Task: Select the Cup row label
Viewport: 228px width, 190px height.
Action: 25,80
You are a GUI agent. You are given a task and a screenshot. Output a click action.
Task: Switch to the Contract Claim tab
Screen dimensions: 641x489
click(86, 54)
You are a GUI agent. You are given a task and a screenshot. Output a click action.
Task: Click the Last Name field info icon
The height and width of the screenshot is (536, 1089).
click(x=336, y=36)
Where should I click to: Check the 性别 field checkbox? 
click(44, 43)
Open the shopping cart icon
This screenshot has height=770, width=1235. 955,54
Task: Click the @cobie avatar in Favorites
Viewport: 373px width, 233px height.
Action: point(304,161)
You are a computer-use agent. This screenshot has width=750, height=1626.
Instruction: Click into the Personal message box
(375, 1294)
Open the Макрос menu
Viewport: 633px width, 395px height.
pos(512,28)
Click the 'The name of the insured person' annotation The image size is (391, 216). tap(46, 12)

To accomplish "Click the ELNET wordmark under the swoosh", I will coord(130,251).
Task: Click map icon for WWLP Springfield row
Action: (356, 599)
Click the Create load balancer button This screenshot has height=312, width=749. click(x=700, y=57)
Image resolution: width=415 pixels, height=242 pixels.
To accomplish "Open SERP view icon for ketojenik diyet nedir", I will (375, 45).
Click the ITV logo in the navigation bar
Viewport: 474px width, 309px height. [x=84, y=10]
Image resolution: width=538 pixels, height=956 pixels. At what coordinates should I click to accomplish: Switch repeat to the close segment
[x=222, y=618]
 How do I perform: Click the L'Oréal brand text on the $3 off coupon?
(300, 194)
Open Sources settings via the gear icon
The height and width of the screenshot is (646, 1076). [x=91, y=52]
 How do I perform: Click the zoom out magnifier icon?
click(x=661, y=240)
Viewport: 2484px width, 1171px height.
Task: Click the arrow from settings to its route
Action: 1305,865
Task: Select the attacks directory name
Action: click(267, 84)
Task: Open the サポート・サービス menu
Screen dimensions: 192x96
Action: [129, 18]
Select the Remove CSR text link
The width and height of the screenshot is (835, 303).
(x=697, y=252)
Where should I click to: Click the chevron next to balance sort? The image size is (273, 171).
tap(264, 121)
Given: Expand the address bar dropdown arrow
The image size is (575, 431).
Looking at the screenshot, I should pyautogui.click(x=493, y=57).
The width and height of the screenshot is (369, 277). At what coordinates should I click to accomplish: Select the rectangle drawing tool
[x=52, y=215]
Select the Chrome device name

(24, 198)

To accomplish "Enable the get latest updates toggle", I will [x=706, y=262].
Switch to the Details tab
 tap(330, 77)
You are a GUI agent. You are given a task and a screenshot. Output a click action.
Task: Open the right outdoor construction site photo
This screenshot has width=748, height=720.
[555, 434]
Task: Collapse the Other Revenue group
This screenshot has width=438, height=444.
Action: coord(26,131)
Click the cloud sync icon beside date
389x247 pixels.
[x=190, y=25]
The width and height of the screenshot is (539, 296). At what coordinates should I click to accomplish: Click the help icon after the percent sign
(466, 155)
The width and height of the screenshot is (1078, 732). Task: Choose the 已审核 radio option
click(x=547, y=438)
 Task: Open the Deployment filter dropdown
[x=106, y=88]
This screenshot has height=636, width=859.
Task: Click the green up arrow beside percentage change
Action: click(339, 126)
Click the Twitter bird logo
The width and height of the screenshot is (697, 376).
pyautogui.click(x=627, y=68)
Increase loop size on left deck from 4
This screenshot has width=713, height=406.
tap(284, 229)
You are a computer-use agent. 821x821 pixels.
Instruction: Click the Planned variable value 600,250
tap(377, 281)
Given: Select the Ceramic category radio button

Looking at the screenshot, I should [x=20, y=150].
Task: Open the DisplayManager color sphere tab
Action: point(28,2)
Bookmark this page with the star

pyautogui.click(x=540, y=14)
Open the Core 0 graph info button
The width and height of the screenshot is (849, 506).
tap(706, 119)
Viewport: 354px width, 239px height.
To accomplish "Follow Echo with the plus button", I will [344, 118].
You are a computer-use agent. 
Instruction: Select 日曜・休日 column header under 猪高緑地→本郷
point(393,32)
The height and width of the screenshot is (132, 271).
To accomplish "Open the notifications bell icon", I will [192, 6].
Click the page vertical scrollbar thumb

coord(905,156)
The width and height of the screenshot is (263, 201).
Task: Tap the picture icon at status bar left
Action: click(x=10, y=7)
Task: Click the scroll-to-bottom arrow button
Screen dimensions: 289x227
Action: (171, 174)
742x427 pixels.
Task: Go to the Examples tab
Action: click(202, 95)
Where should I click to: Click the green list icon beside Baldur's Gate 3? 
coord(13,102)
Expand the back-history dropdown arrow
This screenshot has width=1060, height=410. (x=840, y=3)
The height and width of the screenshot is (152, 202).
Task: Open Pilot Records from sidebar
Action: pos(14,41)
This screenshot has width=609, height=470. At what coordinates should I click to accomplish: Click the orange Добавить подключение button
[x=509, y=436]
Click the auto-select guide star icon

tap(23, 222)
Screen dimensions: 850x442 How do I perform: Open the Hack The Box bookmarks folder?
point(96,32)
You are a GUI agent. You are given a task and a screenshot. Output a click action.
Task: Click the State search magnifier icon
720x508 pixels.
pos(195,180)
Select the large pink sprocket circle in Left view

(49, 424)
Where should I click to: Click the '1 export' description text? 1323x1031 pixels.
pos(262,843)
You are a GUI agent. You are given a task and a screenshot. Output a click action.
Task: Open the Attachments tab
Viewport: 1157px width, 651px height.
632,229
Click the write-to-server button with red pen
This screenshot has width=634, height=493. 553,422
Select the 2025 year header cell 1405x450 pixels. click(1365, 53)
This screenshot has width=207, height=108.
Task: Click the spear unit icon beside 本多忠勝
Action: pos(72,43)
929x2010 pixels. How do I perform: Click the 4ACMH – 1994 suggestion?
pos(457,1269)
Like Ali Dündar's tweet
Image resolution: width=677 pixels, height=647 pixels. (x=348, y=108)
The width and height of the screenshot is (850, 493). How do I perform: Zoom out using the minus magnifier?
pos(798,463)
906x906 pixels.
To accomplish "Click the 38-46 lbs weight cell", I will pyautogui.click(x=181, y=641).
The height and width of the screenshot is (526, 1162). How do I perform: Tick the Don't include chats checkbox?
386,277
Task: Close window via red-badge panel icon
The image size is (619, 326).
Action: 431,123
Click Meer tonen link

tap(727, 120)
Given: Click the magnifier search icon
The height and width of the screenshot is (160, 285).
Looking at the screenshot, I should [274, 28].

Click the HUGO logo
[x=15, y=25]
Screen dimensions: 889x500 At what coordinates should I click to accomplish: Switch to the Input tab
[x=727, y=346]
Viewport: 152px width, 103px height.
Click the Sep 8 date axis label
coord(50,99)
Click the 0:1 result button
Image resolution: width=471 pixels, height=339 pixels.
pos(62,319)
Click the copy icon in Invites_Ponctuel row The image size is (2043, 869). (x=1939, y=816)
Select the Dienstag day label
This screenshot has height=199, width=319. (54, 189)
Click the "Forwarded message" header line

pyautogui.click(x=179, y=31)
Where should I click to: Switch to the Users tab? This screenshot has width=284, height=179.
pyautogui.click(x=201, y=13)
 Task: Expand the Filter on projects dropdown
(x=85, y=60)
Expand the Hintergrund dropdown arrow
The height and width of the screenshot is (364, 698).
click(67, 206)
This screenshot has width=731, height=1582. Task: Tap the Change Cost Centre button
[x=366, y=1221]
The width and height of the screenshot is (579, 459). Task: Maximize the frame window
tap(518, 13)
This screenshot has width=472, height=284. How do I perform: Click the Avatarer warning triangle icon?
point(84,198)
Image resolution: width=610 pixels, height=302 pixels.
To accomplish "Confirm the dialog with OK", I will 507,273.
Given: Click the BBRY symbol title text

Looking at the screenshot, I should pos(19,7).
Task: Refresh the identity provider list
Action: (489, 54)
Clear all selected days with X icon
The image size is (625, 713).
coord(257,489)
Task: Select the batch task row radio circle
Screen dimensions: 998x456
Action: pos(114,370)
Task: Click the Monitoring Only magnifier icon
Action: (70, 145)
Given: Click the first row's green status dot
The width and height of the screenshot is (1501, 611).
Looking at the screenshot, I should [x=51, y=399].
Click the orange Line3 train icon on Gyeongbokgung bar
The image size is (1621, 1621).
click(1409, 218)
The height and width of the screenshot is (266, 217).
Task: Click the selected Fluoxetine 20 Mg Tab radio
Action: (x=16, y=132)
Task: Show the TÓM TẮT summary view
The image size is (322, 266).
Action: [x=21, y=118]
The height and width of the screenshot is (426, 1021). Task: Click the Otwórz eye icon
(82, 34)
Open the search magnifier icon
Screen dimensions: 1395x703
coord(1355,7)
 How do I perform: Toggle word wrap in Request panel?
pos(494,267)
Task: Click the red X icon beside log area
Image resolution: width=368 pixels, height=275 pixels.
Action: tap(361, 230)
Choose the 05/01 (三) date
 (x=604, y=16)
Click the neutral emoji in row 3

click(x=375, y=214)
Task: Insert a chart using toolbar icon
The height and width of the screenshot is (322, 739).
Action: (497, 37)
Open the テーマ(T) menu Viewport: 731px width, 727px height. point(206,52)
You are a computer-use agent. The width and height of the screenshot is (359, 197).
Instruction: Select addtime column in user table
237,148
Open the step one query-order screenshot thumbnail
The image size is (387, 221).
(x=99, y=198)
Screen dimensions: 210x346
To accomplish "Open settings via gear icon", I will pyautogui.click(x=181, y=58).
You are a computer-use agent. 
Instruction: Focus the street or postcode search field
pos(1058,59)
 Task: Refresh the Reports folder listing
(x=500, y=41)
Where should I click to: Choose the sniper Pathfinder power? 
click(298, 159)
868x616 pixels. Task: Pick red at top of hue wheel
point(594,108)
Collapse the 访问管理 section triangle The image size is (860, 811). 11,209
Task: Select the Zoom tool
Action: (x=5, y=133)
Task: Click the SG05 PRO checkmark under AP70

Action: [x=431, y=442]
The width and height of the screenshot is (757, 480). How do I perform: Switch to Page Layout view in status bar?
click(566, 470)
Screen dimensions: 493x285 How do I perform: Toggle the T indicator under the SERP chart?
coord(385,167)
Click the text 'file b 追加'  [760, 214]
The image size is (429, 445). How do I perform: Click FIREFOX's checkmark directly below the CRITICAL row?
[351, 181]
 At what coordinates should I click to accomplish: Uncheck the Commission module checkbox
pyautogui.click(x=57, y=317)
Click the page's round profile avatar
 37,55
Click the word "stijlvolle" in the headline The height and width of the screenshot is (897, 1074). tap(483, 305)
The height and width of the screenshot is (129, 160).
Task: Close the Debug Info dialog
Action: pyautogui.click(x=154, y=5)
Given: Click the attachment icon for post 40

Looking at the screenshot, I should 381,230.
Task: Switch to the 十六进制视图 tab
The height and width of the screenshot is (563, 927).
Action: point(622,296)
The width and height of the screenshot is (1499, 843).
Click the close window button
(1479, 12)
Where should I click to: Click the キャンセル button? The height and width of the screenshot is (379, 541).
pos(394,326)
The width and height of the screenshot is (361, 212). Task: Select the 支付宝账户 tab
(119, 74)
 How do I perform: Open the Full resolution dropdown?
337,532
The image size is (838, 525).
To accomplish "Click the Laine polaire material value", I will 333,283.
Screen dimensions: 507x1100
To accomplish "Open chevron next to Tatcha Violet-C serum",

++++++++

→ **WORK INSTRUCTIONS**: Only the lines above from the one with "Instruction: Select 日曜・休日" through the one with "The height and width of the screenshot is (132, 271)." should be duplicated, character for character.

→ **TASK ANSWER**:
Instruction: Select 日曜・休日 column header under 猪高緑地→本郷
point(393,32)
The height and width of the screenshot is (132, 271).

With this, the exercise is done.